■ **What needs to be done**:
Copy exactly, and only, the lines from the line containing "Screen dimensions: 1487x812" through the last line of the records below, both included, and leave out any pictures.

■ **Listed entries**:
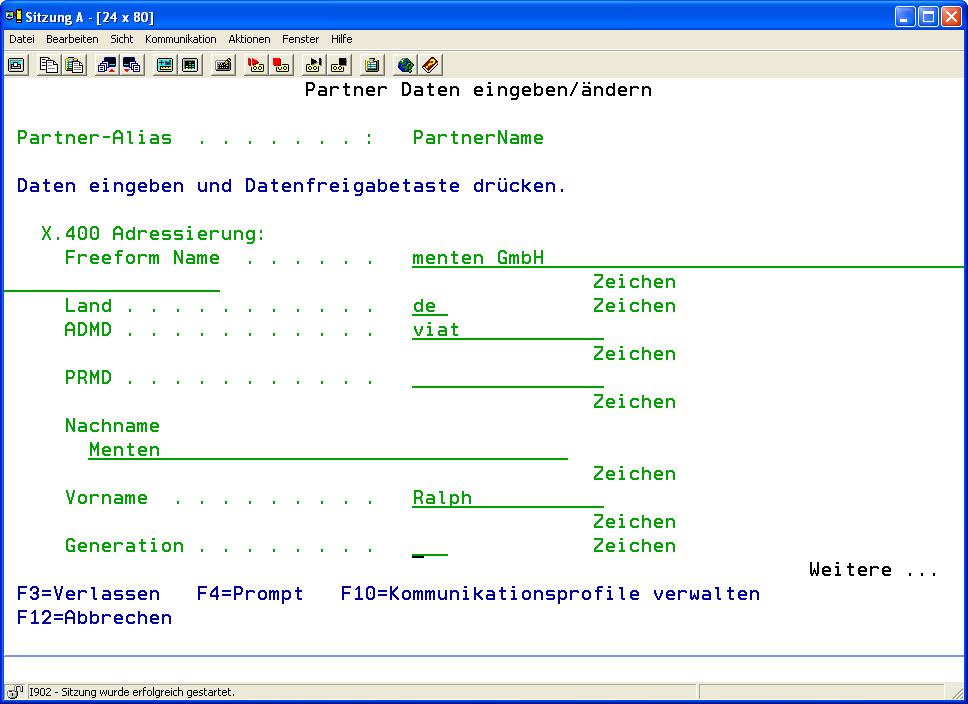Click F10=Kommunikationsprofile verwalten

click(x=550, y=594)
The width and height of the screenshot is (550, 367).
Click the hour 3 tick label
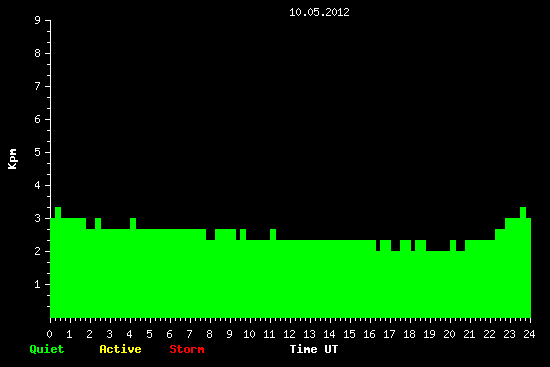coord(109,334)
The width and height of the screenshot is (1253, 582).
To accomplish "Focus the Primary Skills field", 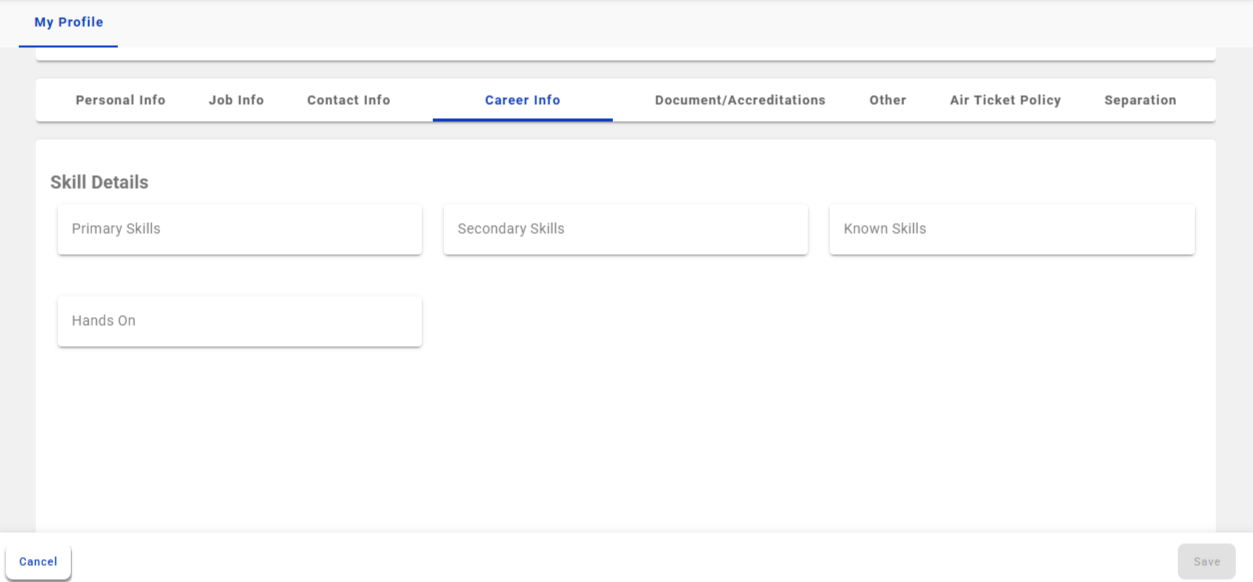I will [x=239, y=229].
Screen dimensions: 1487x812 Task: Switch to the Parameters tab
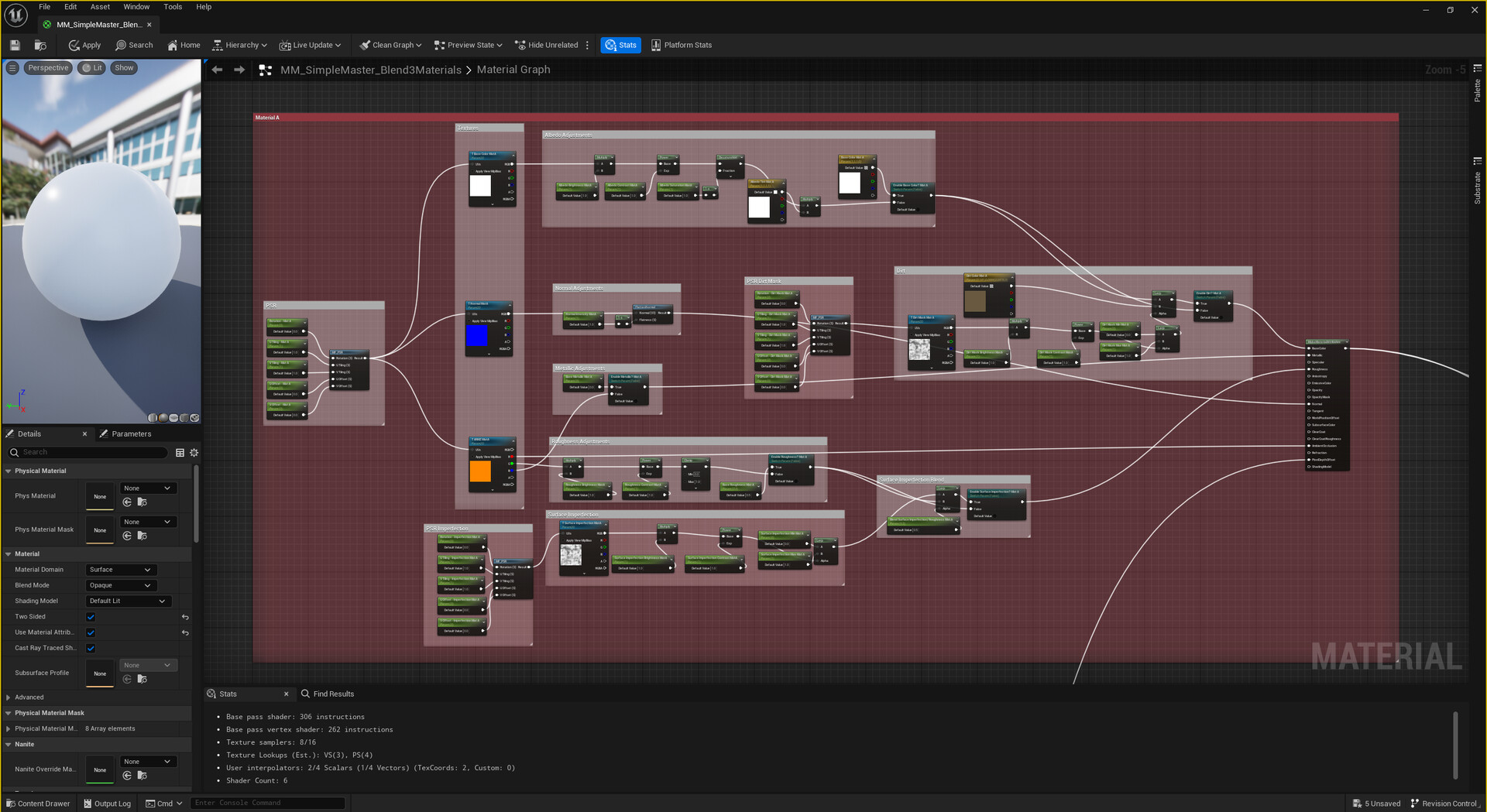coord(131,434)
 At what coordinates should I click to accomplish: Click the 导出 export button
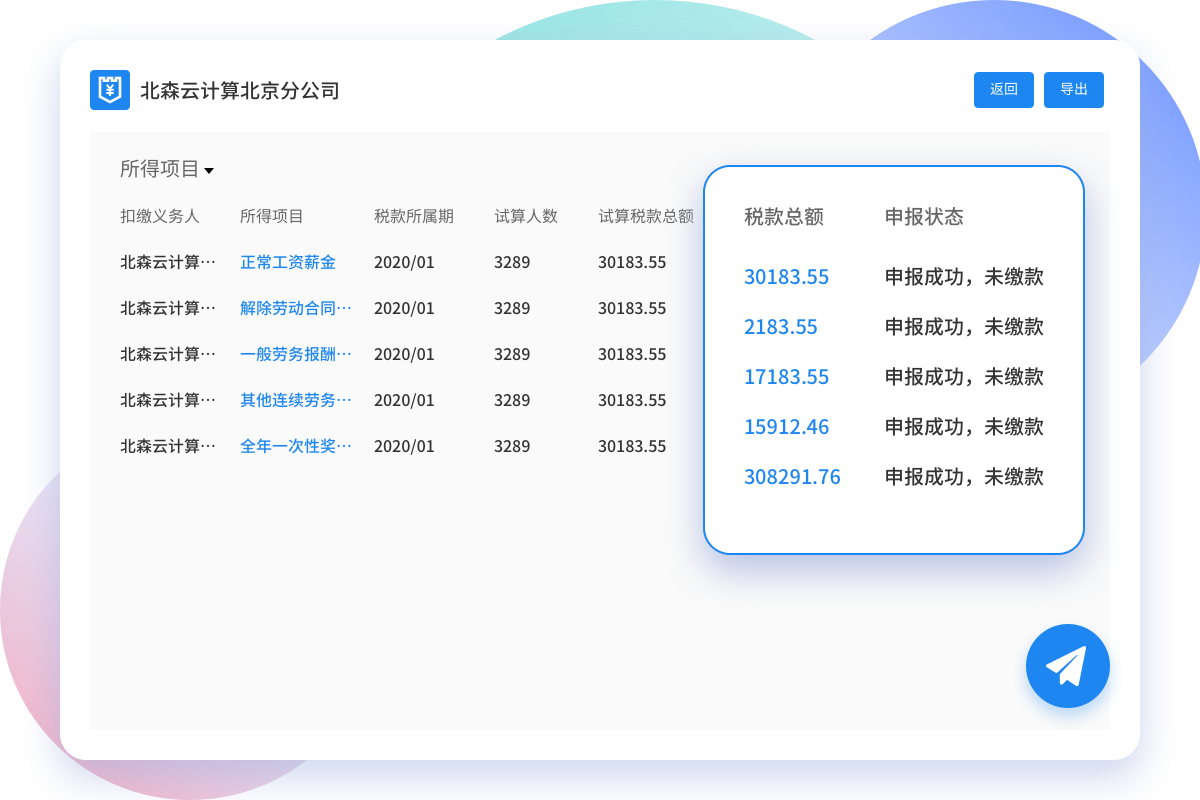pyautogui.click(x=1073, y=89)
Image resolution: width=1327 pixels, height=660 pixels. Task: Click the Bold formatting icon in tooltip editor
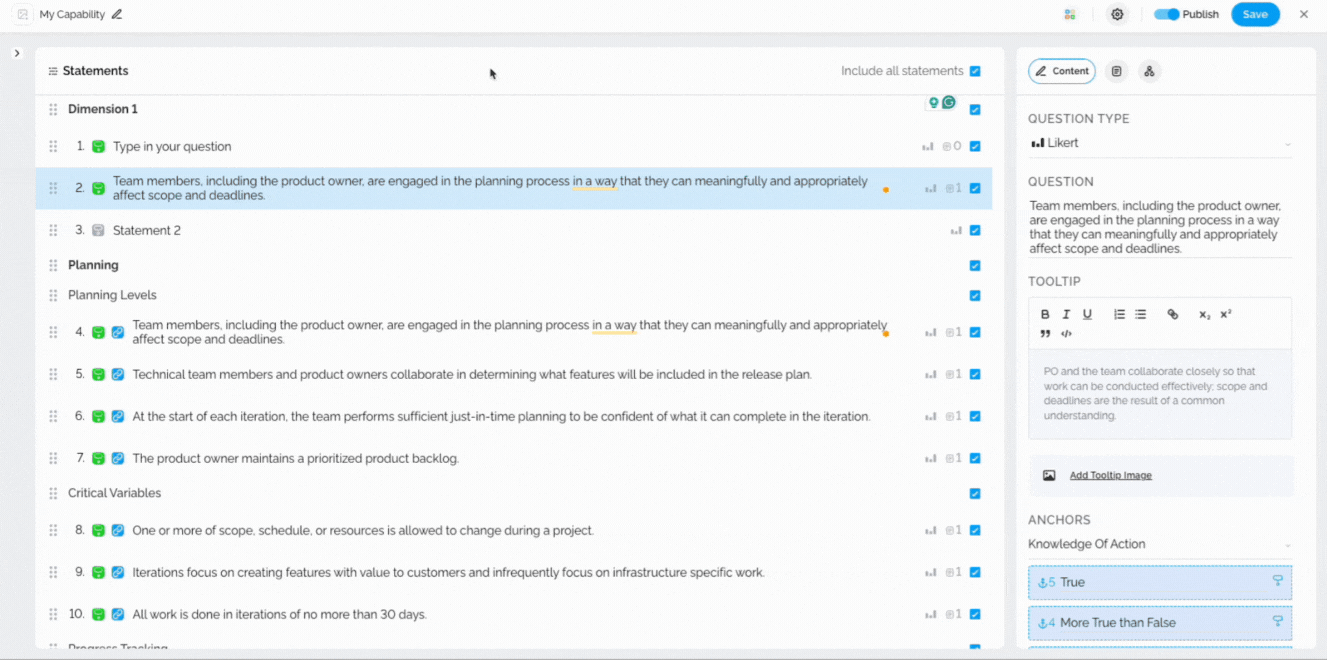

■ **Answer to this exercise**:
Screen dimensions: 1487x812 Task: Switch to the Parameters tab
coord(131,434)
 At what coordinates should I click to accomplish: Click the 导出 export button
pyautogui.click(x=1073, y=89)
Image resolution: width=1327 pixels, height=660 pixels. Task: Click the Bold formatting icon in tooltip editor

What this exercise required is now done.